BEGIN INPUT RECORDS
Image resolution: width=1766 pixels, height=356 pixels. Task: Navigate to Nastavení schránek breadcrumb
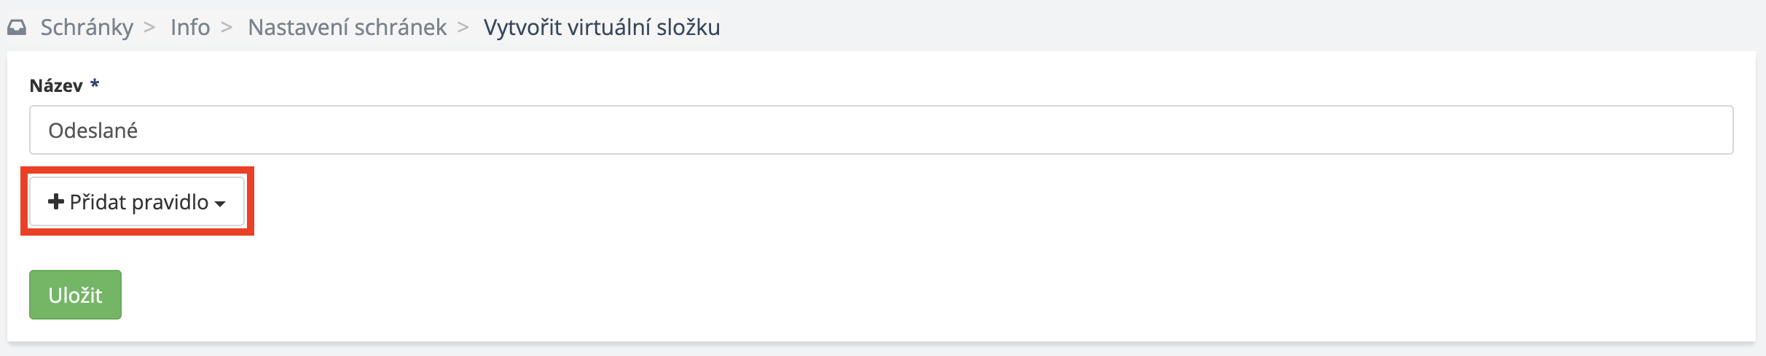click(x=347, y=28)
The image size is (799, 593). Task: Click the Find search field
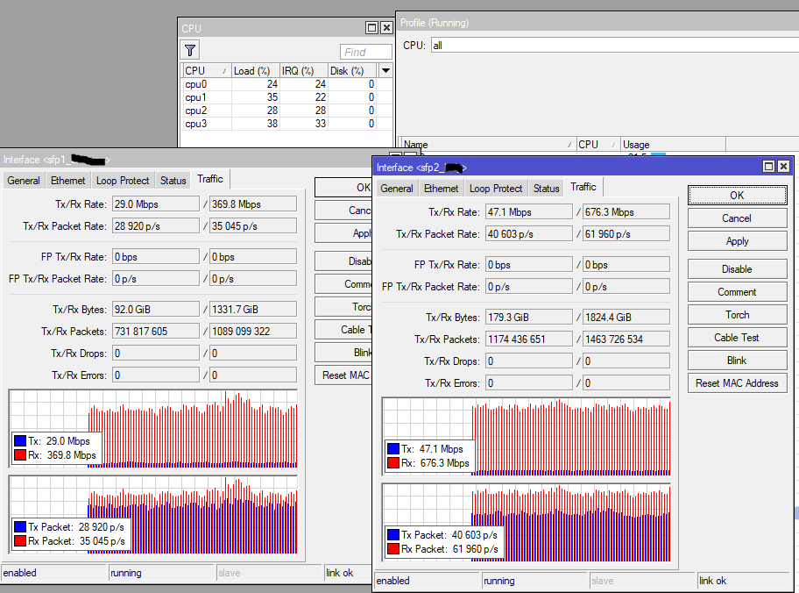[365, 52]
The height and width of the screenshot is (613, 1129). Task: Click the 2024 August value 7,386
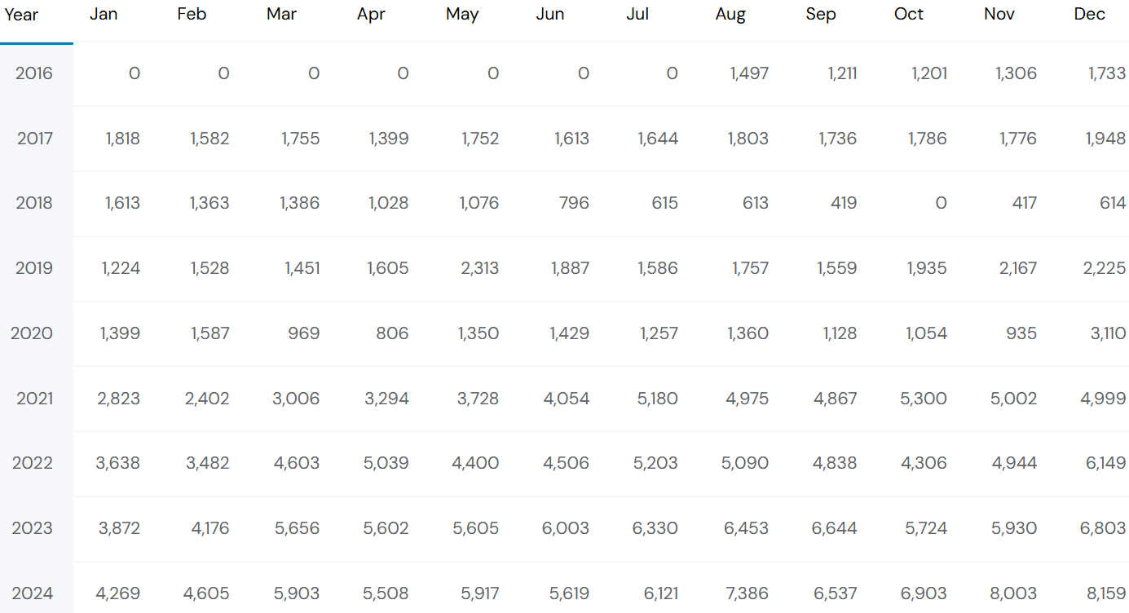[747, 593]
END INPUT RECORDS
BEGIN INPUT RECORDS
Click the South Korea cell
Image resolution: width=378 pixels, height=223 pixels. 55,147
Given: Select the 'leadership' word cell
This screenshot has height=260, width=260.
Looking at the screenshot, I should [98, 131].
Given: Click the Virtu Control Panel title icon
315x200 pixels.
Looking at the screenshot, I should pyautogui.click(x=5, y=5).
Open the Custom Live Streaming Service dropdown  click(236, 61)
END INPUT RECORDS
BEGIN INPUT RECORDS
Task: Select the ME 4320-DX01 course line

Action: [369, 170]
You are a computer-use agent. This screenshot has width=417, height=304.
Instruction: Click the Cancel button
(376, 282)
END INPUT RECORDS
### [ASSIGNED TASK]
Go through the material and copy every line in which the word "Given" occurs.

### [TASK RESPONSE]
Given: Select the 'leadership' word cell
Given: Click the Virtu Control Panel title icon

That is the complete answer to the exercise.